The United Kingdom has just announced it can no longer support the Greek government in its fight against a communist rebel movement that threatens to bring Greece into the Soviet orbit. How should the United States respond?
Students will understand the origins of containment and U.S foreign policy during the Cold War.
Students will understand that after World War II, the United States faced a question as to what its role in the postwar world should be.
After World War II, the wartime alliance between the United States and the Soviet Union quickly dissolved into mutual mistrust. As the victorious Allies sought to shape the postwar world, the Soviet Union set out to establish a sphere of influence in Eastern Europe by installing pro-Soviet governments and supporting communist movements in several European countries. Although Soviet expansion was initially consistent with wartime agreements among the Allies, growing communist movements in Europe and the Middle East raised suspicions among policymakers in the United States and the United Kingdom that Soviet ambitions extended beyond a regional sphere of influence.
By 1947, communist governments ruled nearly all of Eastern Europe. Greece, which had been liberated from German occupation with British rather than Soviet assistance, was the exception. Even there, however, communist forces rebelling against the monarchist government threatened to knock Greece into the Soviet Union’s orbit. Seeking to maintain influence in Greece and prevent the spread of communism, the United Kingdom supported the Greek government, spending roughly $300 million on financial aid, arms, and military training—a substantial sum at the time. Greek communists, on the other hand, received support from neighboring communist countries. British and American policymakers suspected that the Soviet Union also covertly supported the Greek communists. Western observers feared that if the Greek communists prevailed, their triumph could trigger a domino effect, expanding Soviet influence into neighboring Turkey—which controlled a strategic choke point between the Mediterranean and Black seas—and then into the Middle East. Some analysts further speculated that Soviet expansion could propel Europe back toward war.

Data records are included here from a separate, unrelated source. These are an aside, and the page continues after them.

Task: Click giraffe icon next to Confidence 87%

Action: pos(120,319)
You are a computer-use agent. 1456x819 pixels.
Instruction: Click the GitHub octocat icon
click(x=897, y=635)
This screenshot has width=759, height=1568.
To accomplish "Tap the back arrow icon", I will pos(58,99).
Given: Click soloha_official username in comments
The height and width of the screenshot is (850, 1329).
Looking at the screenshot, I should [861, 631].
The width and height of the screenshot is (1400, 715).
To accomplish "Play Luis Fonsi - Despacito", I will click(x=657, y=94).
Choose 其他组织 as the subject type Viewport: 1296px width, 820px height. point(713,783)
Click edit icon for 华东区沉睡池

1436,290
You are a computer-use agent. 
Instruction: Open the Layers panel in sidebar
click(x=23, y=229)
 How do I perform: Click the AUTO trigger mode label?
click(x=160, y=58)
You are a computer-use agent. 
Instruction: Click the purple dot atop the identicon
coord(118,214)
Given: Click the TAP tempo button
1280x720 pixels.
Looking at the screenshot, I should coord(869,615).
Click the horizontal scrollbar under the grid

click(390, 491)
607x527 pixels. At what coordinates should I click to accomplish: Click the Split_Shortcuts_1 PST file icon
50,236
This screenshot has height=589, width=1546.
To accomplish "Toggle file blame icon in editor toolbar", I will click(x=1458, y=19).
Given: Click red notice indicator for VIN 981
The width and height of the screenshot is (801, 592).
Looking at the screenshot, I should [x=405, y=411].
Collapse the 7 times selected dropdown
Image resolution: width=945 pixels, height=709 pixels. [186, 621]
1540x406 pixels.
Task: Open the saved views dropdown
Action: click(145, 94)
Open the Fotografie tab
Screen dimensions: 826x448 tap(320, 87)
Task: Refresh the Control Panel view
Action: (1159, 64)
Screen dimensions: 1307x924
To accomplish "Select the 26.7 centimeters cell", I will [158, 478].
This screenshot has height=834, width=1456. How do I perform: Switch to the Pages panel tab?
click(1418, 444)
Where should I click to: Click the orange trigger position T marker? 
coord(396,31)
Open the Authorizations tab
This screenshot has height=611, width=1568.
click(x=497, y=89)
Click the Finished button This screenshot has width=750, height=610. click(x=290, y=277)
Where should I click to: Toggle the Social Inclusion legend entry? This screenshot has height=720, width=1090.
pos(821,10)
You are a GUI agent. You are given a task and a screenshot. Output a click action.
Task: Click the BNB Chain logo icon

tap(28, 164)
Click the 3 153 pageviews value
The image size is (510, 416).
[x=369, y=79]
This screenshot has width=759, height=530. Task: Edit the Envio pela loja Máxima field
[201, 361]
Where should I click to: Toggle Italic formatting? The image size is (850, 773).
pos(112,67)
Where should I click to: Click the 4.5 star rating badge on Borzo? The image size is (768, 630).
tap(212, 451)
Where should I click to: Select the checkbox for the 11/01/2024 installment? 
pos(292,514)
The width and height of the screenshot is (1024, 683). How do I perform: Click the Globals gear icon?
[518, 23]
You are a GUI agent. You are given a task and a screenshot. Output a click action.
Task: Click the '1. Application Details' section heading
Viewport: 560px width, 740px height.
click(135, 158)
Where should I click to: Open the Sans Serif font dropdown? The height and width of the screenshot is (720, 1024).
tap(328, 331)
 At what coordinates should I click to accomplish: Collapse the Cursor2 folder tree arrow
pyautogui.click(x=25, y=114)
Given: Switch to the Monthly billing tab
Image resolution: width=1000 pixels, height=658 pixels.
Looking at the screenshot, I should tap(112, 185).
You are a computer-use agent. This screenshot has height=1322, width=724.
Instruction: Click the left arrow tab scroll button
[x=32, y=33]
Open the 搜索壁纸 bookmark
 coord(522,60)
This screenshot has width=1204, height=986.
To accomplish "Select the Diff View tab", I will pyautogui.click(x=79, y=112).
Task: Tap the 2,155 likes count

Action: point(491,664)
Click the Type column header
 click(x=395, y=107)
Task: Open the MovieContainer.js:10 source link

So far, the United States had pursued piecemeal responses to Soviet expansion and was providing limited loans and arms sales to the Greek government. In the Harry S. Truman administration, however, many thought that the situation required a more systematic strategy. The Soviet Union wanted to expand communism, they argued, not only to enlarge its regional influence but to weaken Western powers and destroy democratic ideals worldwide. Accordingly, Soviet expansion directly threatened U.S. values and national security. But administration officials also asserted that the Soviet Union was cautious and would withdraw when it met resistance. Every effort to expand communism, therefore, required a response. Some policymakers opposed such a universal approach, arguing that committing to counter communism at every turn could sacrifice the United States’ ability to choose its battles, potentially obligating the country to act against its interests or commit resources in disadvantageous situations. After a long and destructive war, many U.S. lawmakers were also wary of further entanglements in European affairs and questioned why the United States should be responsible for countering Soviet activity in Europe. With much of Western Europe engulfed in a postwar economic crisis, though, European powers alone lacked the strength to counter Soviet influence in Europe for long. As Soviet expansion continued, U.S. policymakers would soon have to decide how to respond.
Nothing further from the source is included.